Just in case you’re not laughing yet, here’s how the dictionary defines these two gems:
es·chew | əsˈCHo͞o, iˈSHo͞o |verb [with object]
deliberately avoid using; abstain from:
ob·fus·ca·tion | ˌäbfəˈskāSH(ə)n |noun
the action of making something obscure, unclear, or unintelligible
OK, now you’re rolling on the floor with laughter. No? Still too subtle I guess. But no less important considering the state of verbal communication today. Not speaking of lies here, but about speech that is deliberately unclear or unintelligible. The world is full of it. Why don’t people just say what they mean? Use one-syllable words? Throw in some punctuation? End a sentence already!
For instance, listen to a politician speak; either party. “Steps are being taken to protect the rights of citizens to speak and assemble while making certain that all applicable health safeguards are put into practice.” Which is it? Rights or safeguards? What steps? If, after a politician speaks, you have to scratch your head, you’ve just experienced obfuscation. A ‘climate scientist’ says, “…it’s possible therefore that there may be a significant increase in global temperatures by (pick a year) which may lead to wholesale changes in the climate that could threaten life as we know it, unless we (do something) to stop it right now”. Where I live, near Lake Michigan, we were warned just a few years ago that climate change would lower the water level of lake to “unprecedented” lows. But today, all Wisconsin government officials are begging for federal money to help lakeshore erosion caused by the highest lake levels in recent history. “Possible”, “may be”, and “could” are all weasel words which generally mean “I haven’t a clue”.

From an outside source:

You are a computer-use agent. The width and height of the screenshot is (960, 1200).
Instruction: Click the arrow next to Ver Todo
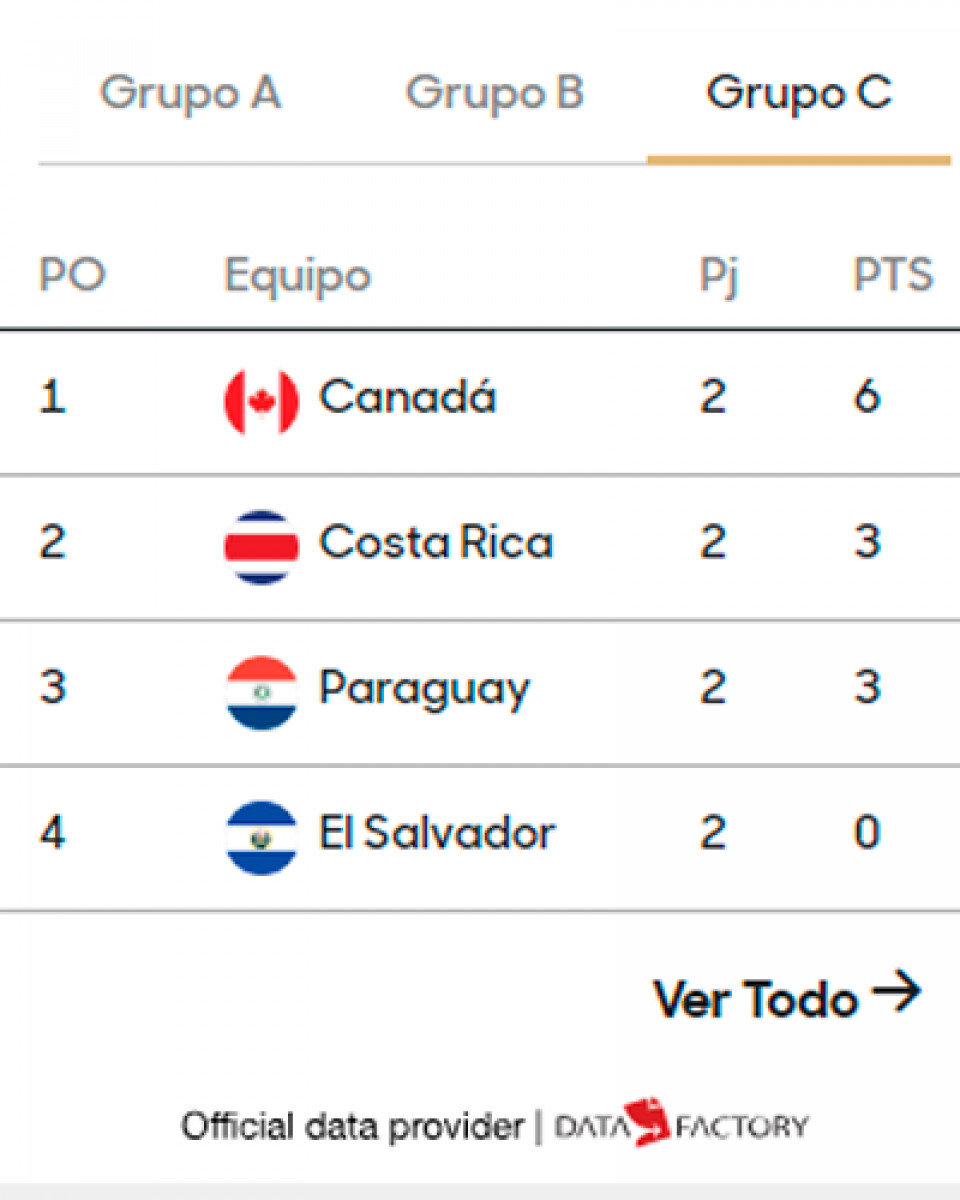[x=895, y=994]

It’s possible, even in preaching, to lose your way in an abundance of words. Certain “progressive” types, substituting their human reason for biblical truth, can use familiar sounding words to mean exactly the opposite of what the Bible states quite clearly.
J. Gresham Machen, in his book Christianity & Liberalism (written in 1923) has this to say about that type of preacher, “He offends, therefore, against the fundamental principle of truthfulness in language. According to that fundamental principle, language is truthful, not when meaning attached to the words by the speaker, but when the meaning intended to be produced in the mind of the particular person addressed, is in accordance with the facts.” I had to read that a couple of times because the language is direct in an old-fashioned way. But the two key words are “truthful” and “facts”.

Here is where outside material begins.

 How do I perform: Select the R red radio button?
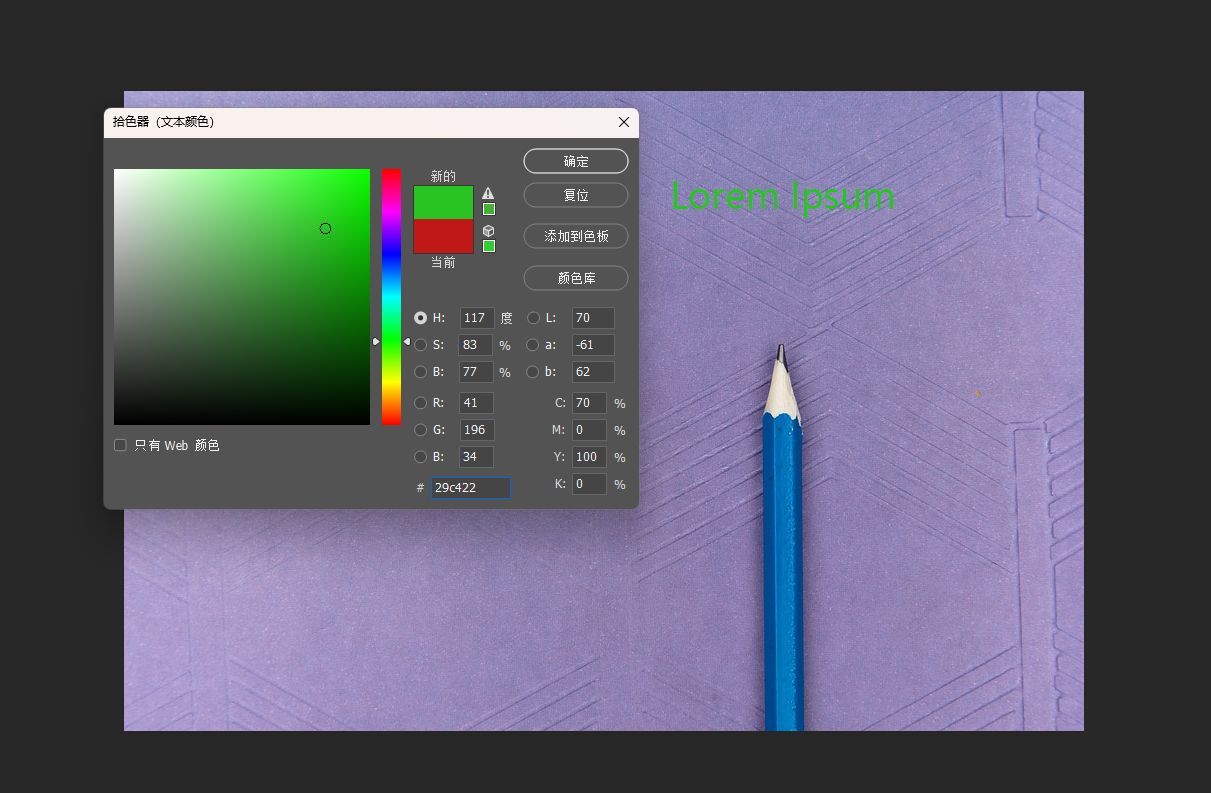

I like what the how Apostle Paul writes:
“For I passed on to you as most important what I also received: that Christ died for our sins according to the Scriptures, that he was buried, that he was raised on the third day according to the Scriptures…” 1 Corinthians 15:3-4 (CSB)
There it is, the whole gospel in one sentence. Not one weasel word. How hard can it be to just hear this, believe this, and repeat this?
My little sign reminds me when I speak (or write), to be clear and precise. And to listen for the same when others speak.